U.E. : A propos de brouillons, je voudrais évoquer un phénomène très évocateur lié aux changements culturels induits par les nouvelles techniques. Nous utilisons l’ordinateur mais nous imprimons comme des fous. Pour un texte de dix pages, j’imprime cinquante fois. Je vais tuer une douzaine d’arbres alors que je n’en tuais peut-être que dix avant l’entrée de l’ordinateur dans ma vie.
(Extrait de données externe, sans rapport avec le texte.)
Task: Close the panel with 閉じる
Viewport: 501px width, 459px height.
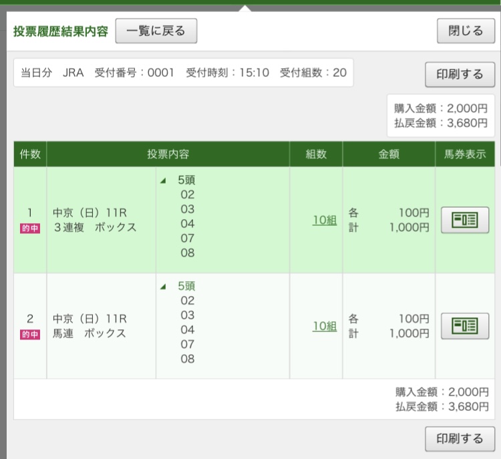Action: 466,31
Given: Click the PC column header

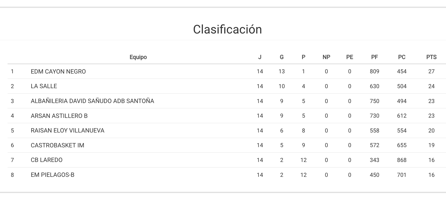Looking at the screenshot, I should coord(402,57).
Le philologue italien Gianfranco Contini pratiquait ce qu’il appelait la « critique des scartafacci », c’est-à-dire l’étude des différentes phases par lesquelles l’œuvre est passée avant d’atteindre à sa forme définitive. Comment allions-nous donc poursuivre cette étude des variantes avec l’ordinateur ? Eh bien, contre toute attente, l’ordinateur ne supprime pas les étapes intermédiaires, il les multiplie. Lorsque j’écrivais Le Nom de la rose, c’est-à-dire à une période où je ne pouvais pas disposer d’un traitement de texte, je donnais à quelqu’un le soin de retaper le manuscrit sur lequel j’avais retravaillé. Après quoi je corrigeais la nouvelle version et je la donnais de nouveau à retaper. Mais on ne pouvait pas continuer à l’infini. A un moment donné, j’étais obligé de considérer la version que j’avais dans mes mains comme la définitive. Je n’en pouvais plus.
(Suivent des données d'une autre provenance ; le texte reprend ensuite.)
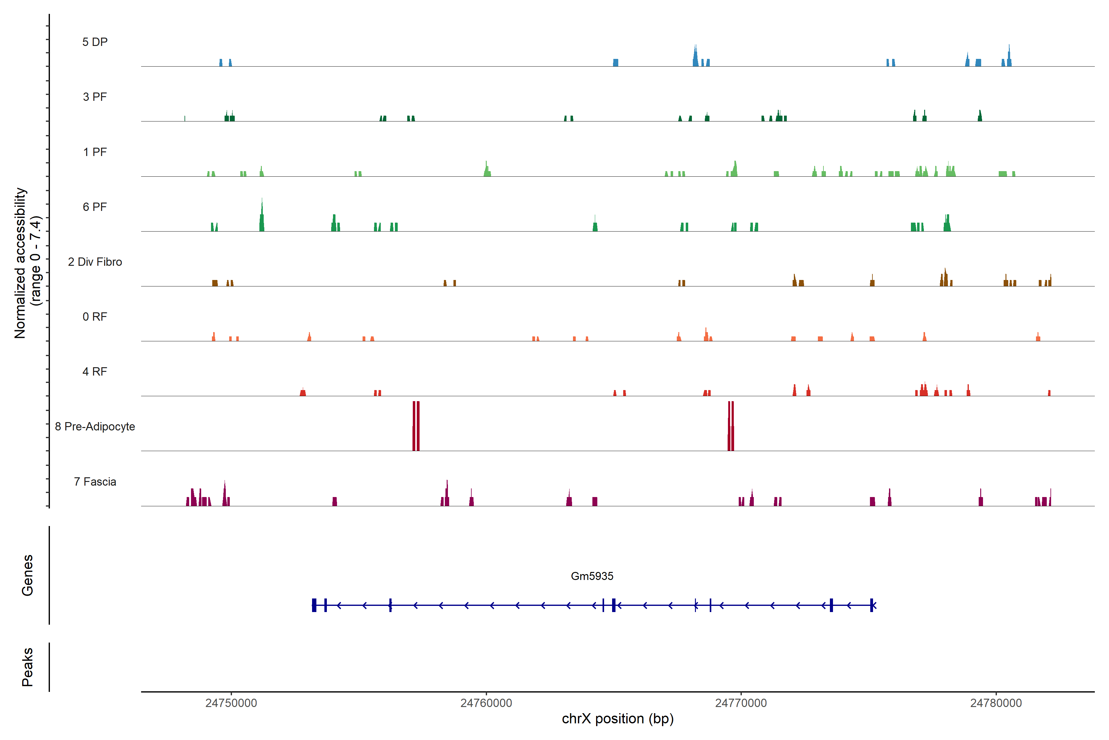The height and width of the screenshot is (740, 1109).
Task: Click the 7 Fascia track label
Action: (x=95, y=481)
Avec l’ordinateur, au contraire, j’imprime, je corrige, j’intègre mes corrections, j’imprime à nouveau et ainsi de suite. C’est-à-dire que je multiplie les brouillons. On peut avoir ainsi deux cents versions d’un même texte. Vous donnez au philologue un surcroît de travail. Et ce ne sera pourtant pas la série complète. Pourquoi ? Il existera toujours une « version fantôme ». J’écris un texte A sur l’ordinateur. Je l’imprime. Je corrige. Voilà un texte B et je vais intégrer les corrections sur l’ordinateur : après quoi j’imprime de nouveau et je crois avoir dans mes mains un texte C (c’est ce que croiront les philologues du futur). Mais il s’agit en réalité d’un texte D, parce que, au moment de reporter les corrections sur l’ordinateur, j’aurais certainement pris des libertés et modifié davantage encore. Donc entre B et D, entre le texte que j’ai corrigé et la version qui, sur l’ordinateur, aura intégré ces corrections, il y a une version fantôme qui est la véritable version C. Même chose pour les corrections successives. Les philologues auront donc à reconstruire autant de versions fantômes qu’il y a eu d’aller-retour de l’écran au papier.